El alcalde de Lima rechazó participar en la mesa técnica del tren Lima–Chosica y criticó al ministro de Transportes por anticipar retrasos en la obra.
El alcalde de Lima, Rafael López Aliaga, arremetió este viernes contra la falta de voluntad política en los altos niveles del Estado, responsabilizándola por la paralización de múltiples obras de infraestructura en el país.
“Cuando hay voluntad política, las cosas salen rápido. Cuando no hay, se guardan cinco o seis años y se canibalizan”, declaró durante una actividad pública en Puente Piedra. En esa línea, informó que el 5 de agosto envió al premier Eduardo Arana un decreto de urgencia para acelerar el proyecto del tren Lima–Chosica.
El burgomaestre descartó además integrarse a la mesa técnica del proyecto ferroviario, cuestionando directamente al ministro de Transportes, César Sandoval: “No puedo reunirme con alguien que adelanta opinión y dice que esto funcionará recién en cinco años”.
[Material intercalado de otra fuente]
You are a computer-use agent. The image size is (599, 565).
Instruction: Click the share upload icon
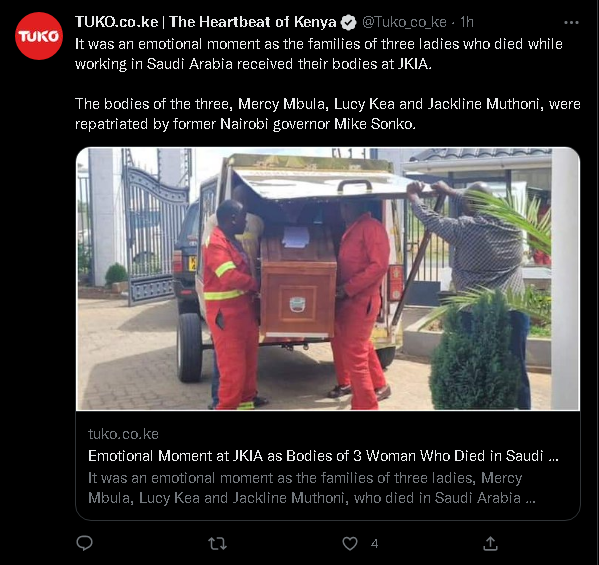click(491, 543)
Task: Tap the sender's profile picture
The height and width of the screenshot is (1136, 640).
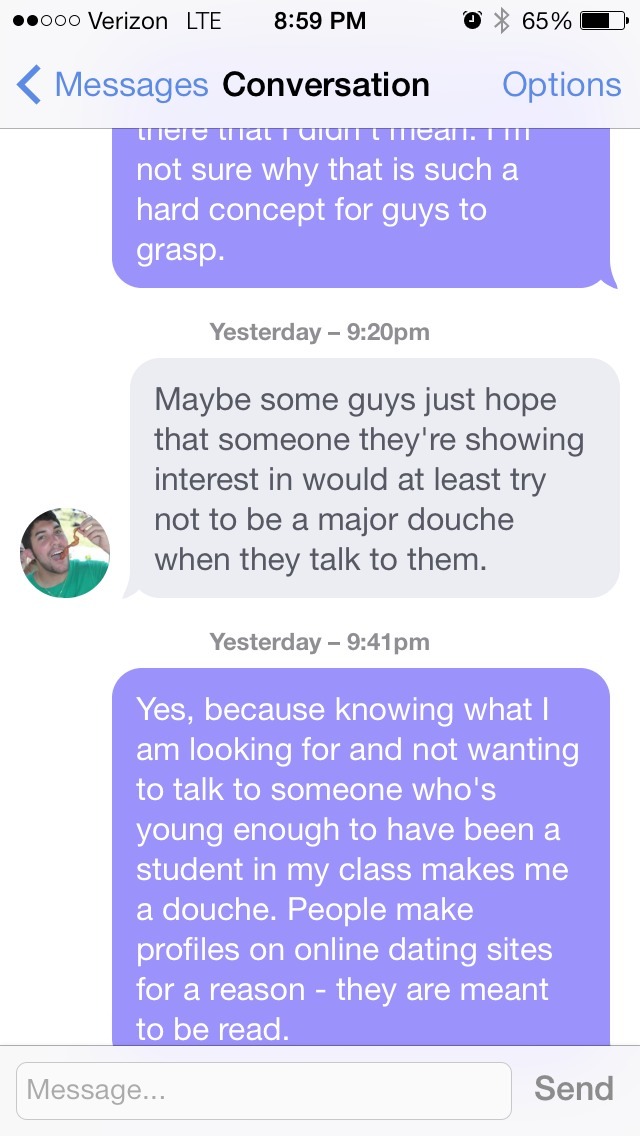Action: [65, 553]
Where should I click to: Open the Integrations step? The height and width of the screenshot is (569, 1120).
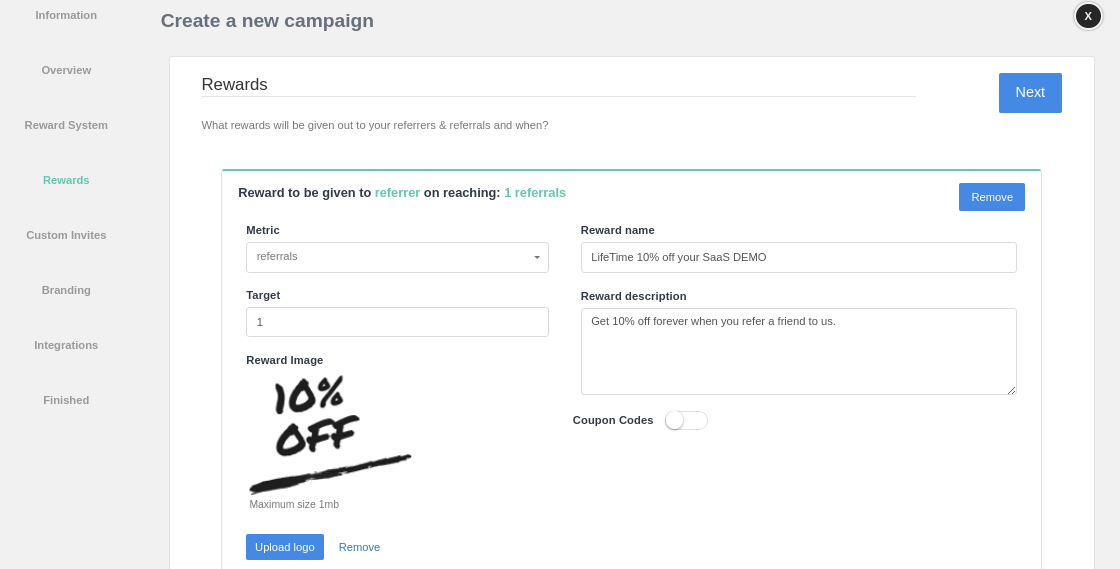[66, 345]
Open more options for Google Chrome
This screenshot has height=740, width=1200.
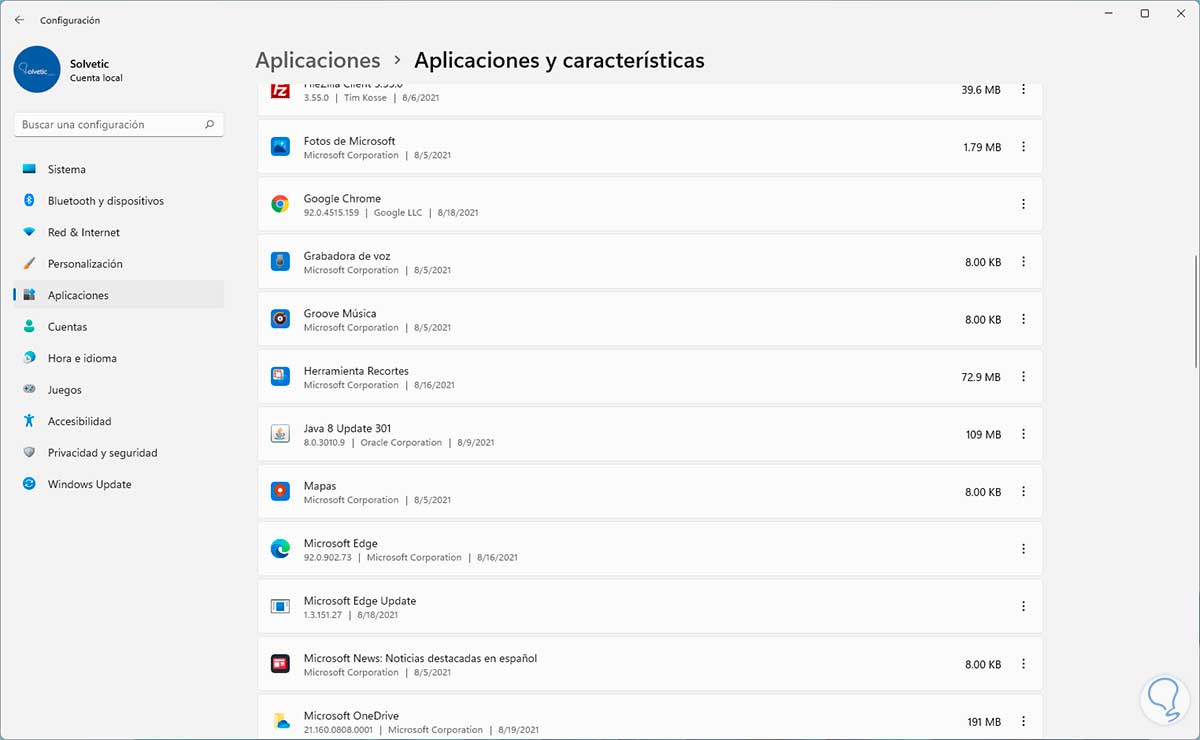[x=1023, y=204]
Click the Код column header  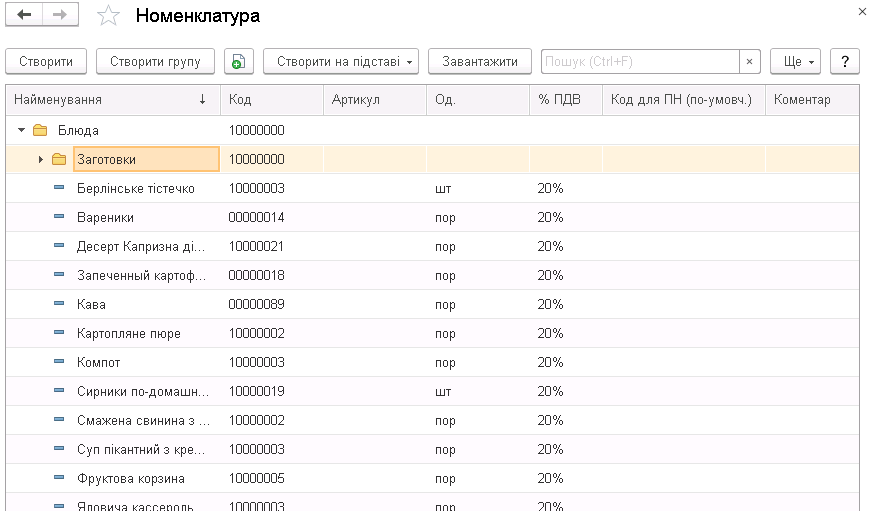click(x=270, y=100)
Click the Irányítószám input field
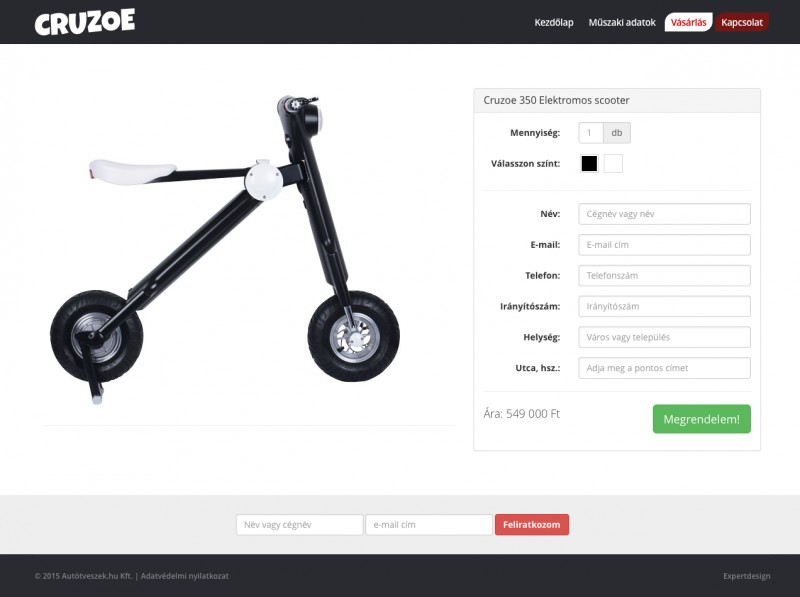800x597 pixels. 664,306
Pese a las tensiones, el defensor del Pueblo, Josué Gutiérrez, anunció que el Ejecutivo respaldará el proyecto. Según dijo, cuenta con el aval del premier Arana y del propio Sandoval para confirmar que el Gobierno se allanará al diálogo con la Municipalidad de Lima, con miras a ejecutar el tren Lima–Chosica «en el más breve plazo».